Параметры лучшей находки:

> scaffold-693
Length=1268102
Score = 565 bits (1457), Expect = 2e-180, Identities = 262/377 (69%), Positives = 315/377 (84%), Gaps = 3/377 (1%) Frame = +1
Скорее всего, эта находка действительно является гомологом интересующего нас белка с сохранением функций ввиду относительно хороших параметров сходства.

IV

Для поиска был выбран подходящий по длине контиг scaffold-693. Информация о длинах контигов была получен командой infoseq пакета EMBOSS: infoseq X5.fasta -only -name -length. Командой seqret X5.fasta:scaffold-693 -out scaffold693.fasta была извлечена последовательность выбранного контига в отдельный файл (scaffold693.fasta). Далее был запущен blastn с параметрами по умолчанию и ограничению по таксону Amoeboaphelidium (taxid:1243176). Результат работы blastn. Хотя перед нами достаточно маленькое покрытие, зато оно имеет достаточно высокий E-value.
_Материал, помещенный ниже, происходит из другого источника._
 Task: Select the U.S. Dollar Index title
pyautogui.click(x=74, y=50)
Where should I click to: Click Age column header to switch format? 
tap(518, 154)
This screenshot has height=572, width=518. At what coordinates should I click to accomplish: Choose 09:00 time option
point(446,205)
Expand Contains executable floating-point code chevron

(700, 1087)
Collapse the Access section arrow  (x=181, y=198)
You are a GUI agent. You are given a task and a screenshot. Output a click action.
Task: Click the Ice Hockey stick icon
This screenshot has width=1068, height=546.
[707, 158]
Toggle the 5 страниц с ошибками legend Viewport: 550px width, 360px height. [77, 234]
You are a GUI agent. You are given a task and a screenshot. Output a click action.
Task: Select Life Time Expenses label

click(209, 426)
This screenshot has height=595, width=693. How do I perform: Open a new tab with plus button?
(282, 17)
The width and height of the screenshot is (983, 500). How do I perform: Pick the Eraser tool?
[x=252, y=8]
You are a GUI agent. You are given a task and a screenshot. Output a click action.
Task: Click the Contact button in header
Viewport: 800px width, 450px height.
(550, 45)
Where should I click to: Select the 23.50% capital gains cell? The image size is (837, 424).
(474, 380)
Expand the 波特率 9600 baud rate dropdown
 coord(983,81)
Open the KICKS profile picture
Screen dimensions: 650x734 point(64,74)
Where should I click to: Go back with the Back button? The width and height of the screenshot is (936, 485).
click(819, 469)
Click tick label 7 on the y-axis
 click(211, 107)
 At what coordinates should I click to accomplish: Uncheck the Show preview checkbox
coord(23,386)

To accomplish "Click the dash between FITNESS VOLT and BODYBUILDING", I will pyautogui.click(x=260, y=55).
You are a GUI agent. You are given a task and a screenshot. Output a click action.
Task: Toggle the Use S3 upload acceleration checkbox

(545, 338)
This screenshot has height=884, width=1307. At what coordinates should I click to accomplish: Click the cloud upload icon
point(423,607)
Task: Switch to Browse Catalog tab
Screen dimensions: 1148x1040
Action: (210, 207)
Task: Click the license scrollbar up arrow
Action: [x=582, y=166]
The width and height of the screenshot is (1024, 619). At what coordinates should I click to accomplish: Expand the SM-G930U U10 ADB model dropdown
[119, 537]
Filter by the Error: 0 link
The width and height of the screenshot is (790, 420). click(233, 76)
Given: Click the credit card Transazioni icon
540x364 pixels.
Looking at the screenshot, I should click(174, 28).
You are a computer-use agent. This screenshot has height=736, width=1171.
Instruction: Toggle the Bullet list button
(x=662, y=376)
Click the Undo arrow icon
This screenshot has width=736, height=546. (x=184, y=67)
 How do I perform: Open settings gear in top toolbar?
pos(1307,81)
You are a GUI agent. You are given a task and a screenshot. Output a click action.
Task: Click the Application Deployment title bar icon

С учётом того, что найденные гены — это высококонсервативные гены рРНК, то находку можно считать удовлетворительной. По координатам участков и аннотации последовательностей в находках можно понять, что за гены содержатся в scaffold-693. Один из найденых участков участвует в кодировании 28S-рРНК, а второй — является частью спейсерного участка, функция которого предположительно заключается в обеспечении выского уровня транскрипции в связанных генах.